I have an xml doc that I am trying to parse using Etree.lxml
1&
import io
import lxml.etree as ET
content='''\
<Envelope xmlns="http://www.example.com/zzz/yyy">
<Header>
<Version>1</Version>
</Header>
<Body>
some stuff
</Body>
</Envelope>
'''
dom = ET.parse(io.BytesIO(content))
You can find namespace-aware nodes using the xpath
method:
body=dom.xpath('//ns:Body',namespaces={'ns':'http://www.example.com/zzz/yyy'})
print(body)
# [<Element {http://www.example.com/zzz/yyy}Body at 90b2d4c>]
If you really want to remove namespaces, you could use an XSL transformation:
# http://wiki.tei-c.org/index.php/Remove-Namespaces.xsl
xslt='''<xsl:stylesheet version="1.0" xmlns:xsl="http://www.w3.org/1999/XSL/Transform">
<xsl:output method="xml" indent="no"/>
<xsl:template match="/|comment()|processing-instruction()">
<xsl:copy>
<xsl:apply-templates/>
</xsl:copy>
</xsl:template>
<xsl:template match="*">
<xsl:element name="{local-name()}">
<xsl:apply-templates select="@*|node()"/>
</xsl:element>
</xsl:template>
<xsl:template match="@*">
<xsl:attribute name="{local-name()}">
<xsl:value-of select="."/>
</xsl:attribute>
</xsl:template>
</xsl:stylesheet>
'''
xslt_doc=ET.parse(io.BytesIO(xslt))
transform=ET.XSLT(xslt_doc)
dom=transform(dom)
Here we see the namespace has been removed:
print(ET.tostring(dom))
# <Envelope>
# <Header>
# <Version>1</Version>
# </Header>
# <Body>
# some stuff
# </Body>
# </Envelope>
So you can now find the Body node this way:
print(dom.find("Body"))
# <Element Body at 8506cd4>
Try using Xpath:
dom.xpath("//*[local-name() = 'Body']")
Taken (and simplified) from this page, under "The xpath() method" section
You're showing the result of the repr() call.
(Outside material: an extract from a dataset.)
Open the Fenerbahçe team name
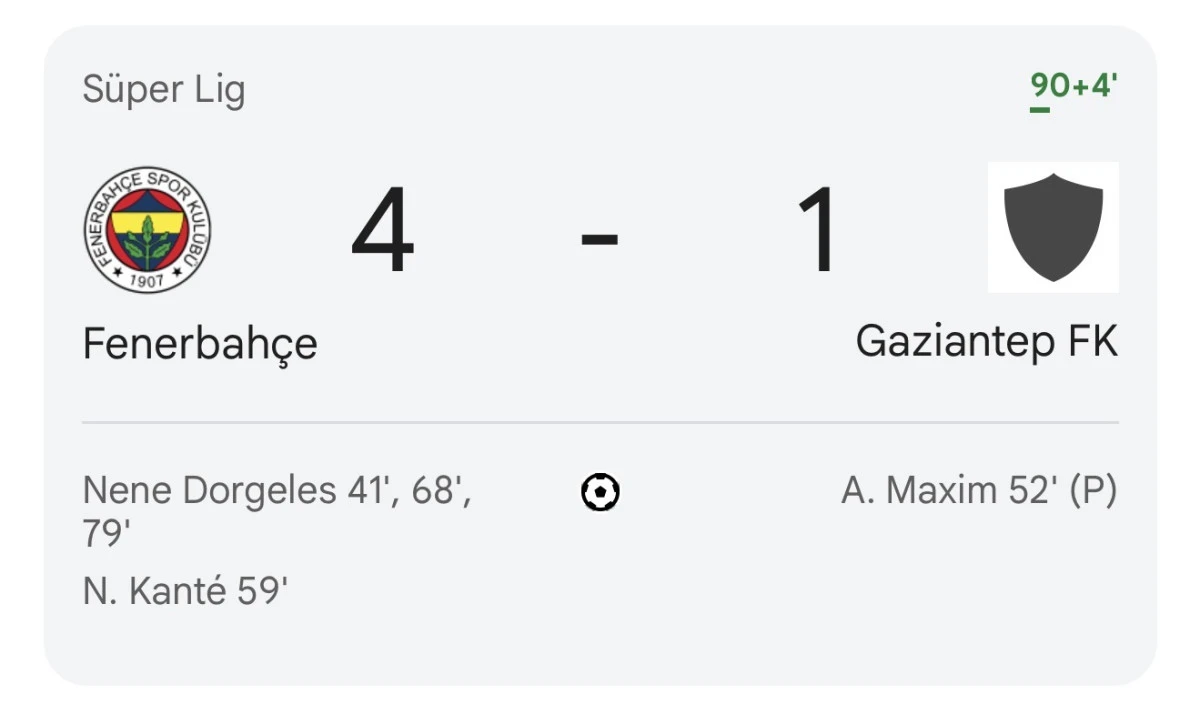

When you programmatically move through the tree, you can simply choose to ignore the namespace.
The last solution from https://bitbucket.org/olauzanne/pyquery/issue/17 can help you to avoid namespaces with little effort
apply
xml.replace(' xmlns:', ' xmlnamespace:')
to your xml before using pyquery so lxml will ignore namespaces
In your case, try xml.replace(' xmlns="', ' xmlnamespace="')
. However, you might need something more complex if the string is expected in the bodies as well.